Matthews Cemetery in Frances, the final resting place of a few dozen people, including at least one veteran of a war fought nearly 150 years ago, was buried itself last January under broken limbs and trees weighed down with ice.
With no cemetery association to fund or oversee maintenance of the graveyard, the debris made regular upkeep by volunteers a daunting task.
A $500 grant approved last week by the Braxton McDonald Foundation Board of Directors will help families of the deceased pay for removal of the debris and a new sign identifying the cemetery located on Ky. 855 South, about a half-mile from its junction with Ky. 70.
Other awards made with investment income earned from the McDonald endowment include $1,200 to Crittenden County Public Library for its annual subscription to the online genealogical research tool Ancestry.com, and $7,000 for annual operating expenses of the Crittenden County Historical Museum.
In 1999, Braxton McDonald, a former county educator, left as his legacy a substantial amount of money in a will to form a trust fund to benefit local history and genealogical preservation projects.
Each year, the board of his namesake foundation awards grant money to help fund such projects. “We are glad to be able to continue carrying out the final wishes of a man who sought to keep history alive in Crittenden County,” said board member Faye Carol Crider.
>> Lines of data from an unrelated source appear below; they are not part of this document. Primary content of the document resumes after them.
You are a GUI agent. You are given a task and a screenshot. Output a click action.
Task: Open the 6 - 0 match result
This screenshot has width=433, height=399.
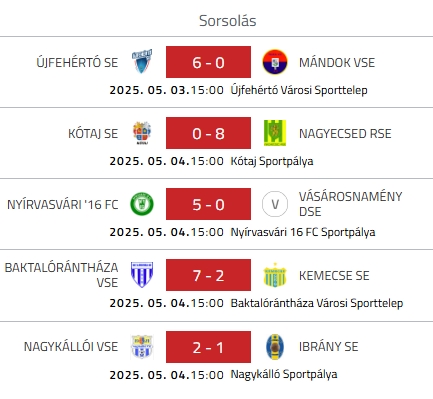(x=208, y=62)
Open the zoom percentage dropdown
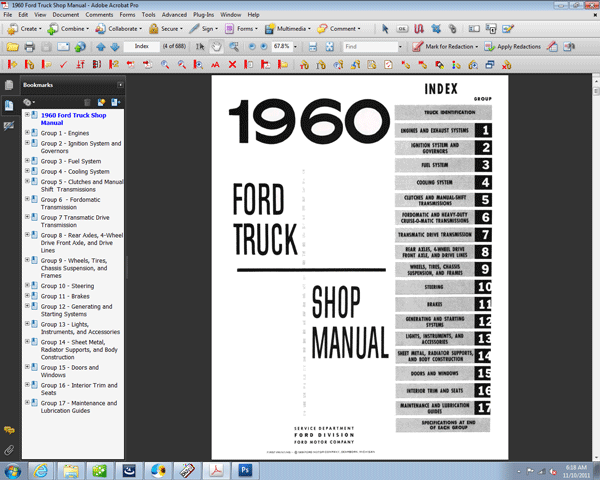This screenshot has width=600, height=480. [295, 47]
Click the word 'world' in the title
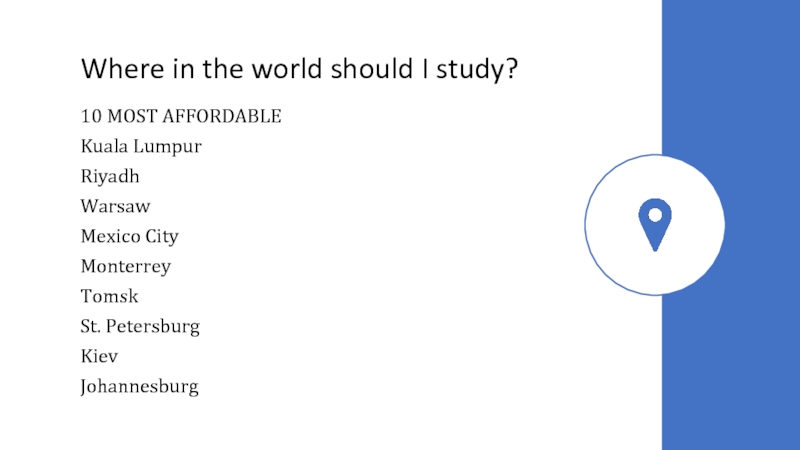Screen dimensions: 800x450 (287, 69)
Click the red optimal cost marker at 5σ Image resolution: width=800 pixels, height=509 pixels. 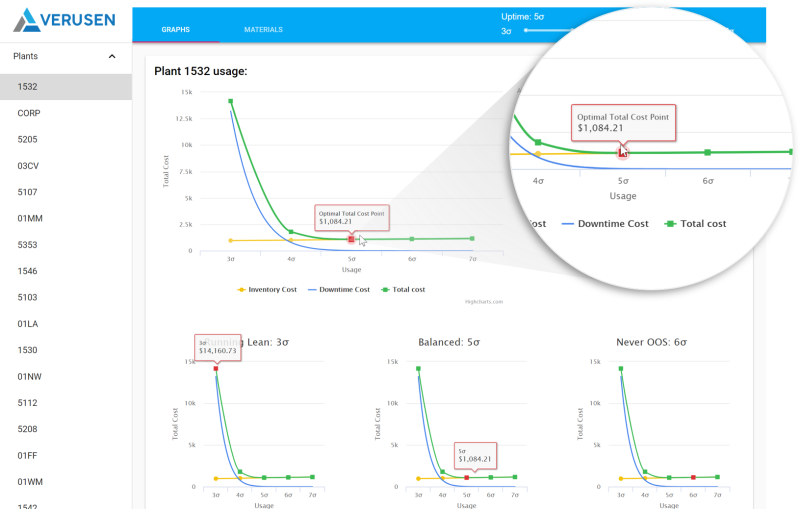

Another board member, Daryl Tabor, who has ancestors buried at Matthews Cemetery, said “Assisting those families who wish to return the cemetery to a proper memorial for the deceased is a fine example of how he intended his trust to be utilized.”
While the library and museum have benefited from the annual grants in the past, the Frances Cemetery is a first-time recipient.
“Since a Civil War veteran, as well as World War I and World War II veterans are buried here, I feel we should try to keep up the cemetery,” wrote Rita Travis of Marion in the grant application submitted on behalf of the burial ground.
By awarding the funds, the Braxton McDonald Foundation's generosity will unlock two other contributions toward the effort. Judge-Executive Fred Brown has pledged donated use of a county-owned wood chipper. Billy Fox of Henry and Henry Monuments has also agreed to help volunteers reset fallen monuments at the site.